高明和沈文琅的对话除了开头,其余的,高途什么也没听到。
“高途怀孕了,是你的。”最后,他听见父亲斩钉截铁地说。
听到自己的名字,高途心悸了一瞬。
虽然早就知道这次来,就是为了同沈文琅摊牌,但感觉自己仿佛在做梦的高途,还是茫然地抬起头,下意识地看了一眼沈文琅。
对方的脸色依旧非常冷淡,仿佛听到旧部下怀了自己的孩子,是全世界最寻常的一件事。
沈文琅虽然脾气坏,嘴巴毒,但在大事方面,他一贯很有定力,是真正的泰山崩于前而色不改。
他面无表情地坐在对面,坐在高途年少时最喜欢的家常菜馆里。
类似的场景,学生时代的高途曾不止一次幻想过。——如果有一天,他能和沈文琅成为平等相处的朋友,他很想带沈文琅到这里尝一尝。
今天,他实现了一半。沈文琅果然到了这里,但脸上的表情却和高途曾期待的相差甚远。
尽管在旁人看来,沈文琅一脸淡漠,滴水不漏。
但高途注视了他太久,自认很了解他,所以轻而易举就从那冷淡中读出了怀疑,不信任和鄙夷。
“想要我们打胎,就给我一千万,一分都不能少。”高明这样说。
眼眶很热,喉头哽着,小腹跟着抽痛起来。——肚子里无辜的宝宝好像在抗议,抗议自己没得到妥善的保护,轻易就被人定了价。
沈文琅好像说了一句什么,但高途听不见。
全身的血液都冲进了脑子里,像卡车碾过那样隆隆作响。
高途低着头站起来,他的动作过大,把椅子向后推,发出令人齿酸的失礼巨响。

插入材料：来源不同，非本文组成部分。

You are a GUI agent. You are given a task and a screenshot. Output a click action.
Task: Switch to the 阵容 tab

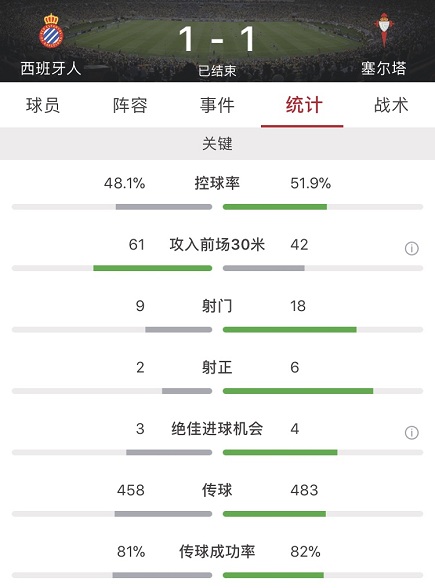point(130,105)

可高途浑然未觉,声音很轻地说:“抱歉,我去一趟洗手间。”
沈文琅跟着站起来,但被高明拦住。
“让他去吧。”高明说,“当着一个Omega的面聊打掉他的孩子,不免有些残忍。不如,在他回来前,我们把条件都聊好。”
沈文琅很想推开他,去追高途,问高途这是什么意思。
但和进门时的慢吞吞相比,离开时,高途的脚步快得像只逃命的小白兔。
这样仓皇的奔逃,叫沈文琅舍不得追。
......
这一天,盛少游格外忙,直到八点,他才终于结束了工作。
据花咏说,在他的极力催促下,公寓的水管破裂已经修复,今晚就可以正常入住。
盛少游驱车回家,途中,与他同行的秘书陈品明接到一通电话。听了两句后,他把电话转交给盛少游,有些无奈地说:“盛总,董事长电话。”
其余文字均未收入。